Sonunda beklediğimiz bölüm gelmiş olabilir mi?
Keyifli okumalar💜
Bölüm şarkısı :ZAZ- Historia un Amor
BİRCE
Babamın yıllardır bir kez bile göremeden öldüğünü öğrenmek beni tahmin ettiğimden fazla yaralamıştı. Bu yüzden Ayvalık'ta olduğum süre boyunca annemle görüşmek istememiştim. Annemse babamın bize yaşattıklarına rağmen ona verdiğim bu tepkiyi anlayamıyor olmalıydı. Bizi öylece ortada bırakıp ortadan kaybolan bir adamdı babam ona göre. Evet, görünen tablo buydu ama yine de onu görmeye ve ona hesap sormaya hakkım olmalıydı. Onu son kez görebilme şansımı ya da hakkında bilgi sahibi olabilme şansım tamamen elimden alınmıştı ve bunu hazmedemiyordum. Anneannemi hastaneye düşüren de buydu. Annemin benden sakladıklarını öğrenmiş olması. İster istemez anneme o da kızgındı. Biraz kendimi toparladıktan sonra annemle babam hakkında konuşacaktım. Babamın öldüğünü nereden ve tam olarak ne zaman duyduğunu öğrenmem gerekiyordu. Her şeyi öğrendikten sonra da ne yapacağımı tam bilmesem de en azından mezarını görmeye gitmek istiyordum. Onunla vedalaşmaya ihtiyacım vardı. Yıllardır içinde dokunulmamış tozlu rafta duran bu kitaba bir son yazmayı kendime borçluydum.
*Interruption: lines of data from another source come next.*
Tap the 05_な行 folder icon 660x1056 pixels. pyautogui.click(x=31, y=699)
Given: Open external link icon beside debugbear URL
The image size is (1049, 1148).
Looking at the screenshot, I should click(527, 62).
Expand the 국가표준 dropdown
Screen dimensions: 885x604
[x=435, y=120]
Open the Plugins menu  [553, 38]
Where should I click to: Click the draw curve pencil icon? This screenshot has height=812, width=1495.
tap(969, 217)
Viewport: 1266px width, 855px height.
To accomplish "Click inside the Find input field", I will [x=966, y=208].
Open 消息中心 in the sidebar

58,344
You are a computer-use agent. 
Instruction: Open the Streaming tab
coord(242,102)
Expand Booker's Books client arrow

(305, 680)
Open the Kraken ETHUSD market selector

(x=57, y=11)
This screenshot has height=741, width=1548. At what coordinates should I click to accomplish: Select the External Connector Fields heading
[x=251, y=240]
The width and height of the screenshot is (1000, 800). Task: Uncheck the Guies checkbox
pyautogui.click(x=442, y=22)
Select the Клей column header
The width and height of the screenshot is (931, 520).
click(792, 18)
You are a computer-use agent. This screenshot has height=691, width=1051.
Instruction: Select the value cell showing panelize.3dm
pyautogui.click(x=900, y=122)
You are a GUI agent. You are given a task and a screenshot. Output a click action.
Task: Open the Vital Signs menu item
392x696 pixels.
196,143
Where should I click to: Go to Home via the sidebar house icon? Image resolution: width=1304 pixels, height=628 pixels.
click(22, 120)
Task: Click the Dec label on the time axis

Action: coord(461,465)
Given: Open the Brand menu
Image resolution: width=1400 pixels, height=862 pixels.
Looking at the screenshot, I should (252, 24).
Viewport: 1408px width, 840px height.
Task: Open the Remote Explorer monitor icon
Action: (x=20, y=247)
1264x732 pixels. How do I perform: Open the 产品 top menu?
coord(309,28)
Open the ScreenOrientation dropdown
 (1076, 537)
Anneannemin iyi olduğuna emin olduktan sonra hızla İstanbul'a dönmüştüm. Çünkü biraz daha kalırsam yaşananları duyan Bahar ve Ceyda'nın Ayvalık'a apar topar gelişlerini engellemem zor görünüyordu. Hayatıma girdikleri ilk andan beri onların varlıklarına her daim şükrediyordum. Sayelerinde hiçbir zaman yalnız hissetmemiştim. Birbirimizi asla yargılamıyorduk, yalnızca anlıyor ve destek oluyorduk. Bu dünya üzerinde herkesin sahip olamadığı nadir bir ilişkiydi.
Demeter olarak tanrıçalar konseyinde yer almak çok keyifliydi. Bazı durumlar hariç.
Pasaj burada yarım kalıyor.